OTTAWA — The federal Green Party is changing course in the middle of its leadership race, dropping from two rounds of voting to one in the latest sign of turmoil for the troubled political organization.
The party’s internal governing body, the federal council, voted on Wednesday night to eliminate the first round of voting in the leadership race. The move was announced Thursday morning in a news release that said voting in the contest will now begin on Nov. 12 and conclude as scheduled with an announced winner and new leader on Nov. 19.
The change was opposed by Green MP Mike Morrice, according to a recording of the Wednesday meeting obtained by the Star.
In the recording, Morrice is heard sharing concerns about the change moments before federal council voted to approve it.

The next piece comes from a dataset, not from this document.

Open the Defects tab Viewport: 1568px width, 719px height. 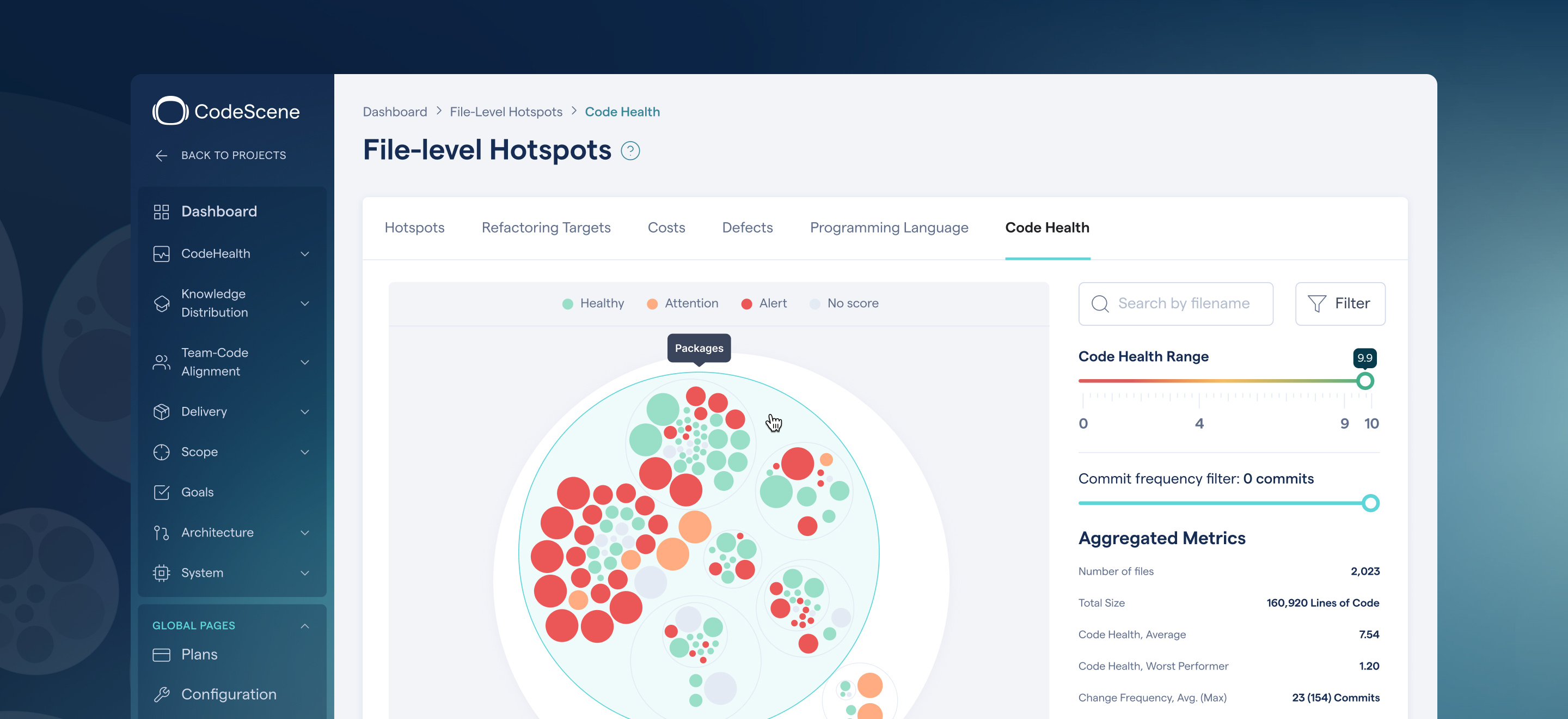(747, 227)
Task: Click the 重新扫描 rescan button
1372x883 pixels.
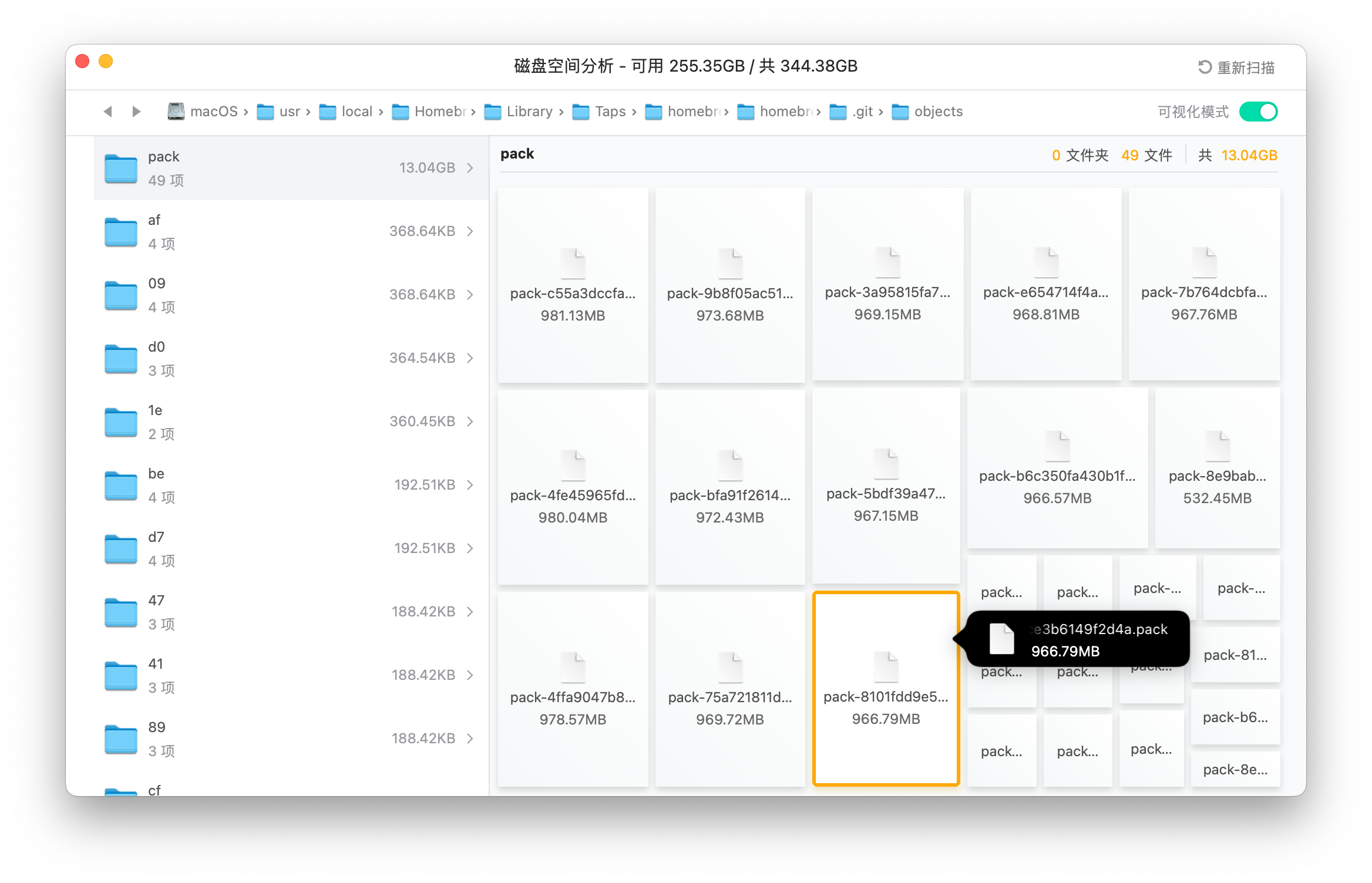Action: [x=1245, y=68]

One federal councillor can also be heard voicing concerns about a “conflict of interest,” given that the party’s other member of Parliament, Elizabeth May, is a contestant in the leadership race.
“From a caucus point of view, we would just like federal council to know that we would encourage you to continue with the two rounds,” Morrice says in the recording.
“We are concerned with the implications of, already, media who are calling with respect to … questions with respect to bringing it down to one round.”
Asked about the meeting, Morrice’s office told the Star on Thursday that the Kitchener Centre MP attends council sessions as a non-voting member and that he “respects council’s decision.”
May declined to comment because she said she had not received reports of the previous night’s meeting.
During the meeting, interim executive director Dana Taylor says party staff would have recommended postponing the entire race if it wasn’t for the proposal to merge the two rounds of voting into one.
“We did not have the capacity to deal with it, so that would have been the result had we not pivoted to the point where we are now,” Taylor said.
Michael MacLean, the federal council representative for Prince Edward Island, told the meeting that the change was necessary because of a “collapse of volunteer motivation and morale” following unspecified events earlier this month.
Neither MacLean nor Taylor immediately responded to requests for comment.
On Sept. 9, the council voted to investigate allegations of discrimination inside the party after its interim leader, Amita Kuttner, was misgendered during an event for the leadership race. That same night, the council voted against suspending the race while that investigation took place, according to party sources.
Two members of council — party president Lorraine Rekmans and Ontario representative Krystal Brooks — then resigned in disgust, pointing to an email from Morrice’s office that they took as a threat from caucus that the two Green MPs would quit and sit as Independents if the race was suspended.
Morrice and May have denied making such a threat, although May told the Star last week that they have discussed the possibility of sitting as Independents.
The latest drama comes after more than two years of party infighting. Annamie Paul, who was elected leader in late 2020, resigned in disgust in late 2021 after months of turmoil that saw her level allegations of racism and sexism against federal council as officials tried to stage a confidence vote in her leadership and suspend her party membership.
Some of those officials alleged Paul’s leadership style was the problem, as one Green MP defected to the Liberals amid a controversy over the party’s response to the Israeli-Palestinian conflict.
The Greens posted their lowest total vote share since 2000 in last year’s federal election, and the party has since reported to members that it is losing money and might have to close its headquarters in downtown Ottawa.
Contestants now vying for the leadership have pledged to resolve inner conflicts through structural changes. That includes a proposed co-leadership model that May is pitching alongside fellow leadership candidate Jonathan Pedneault. Chad Walcott and Anna Keenan are also running on a pledge to become Green co-leaders.
In a statement, Walcott and Keenan welcomed the move for providing clarity for how the contest will proceed.
“It is a testament to the passion and hard work of the party volunteers and staff behind the scenes that we can focus on campaigning and presenting our vision to members in the coming weeks,” they said.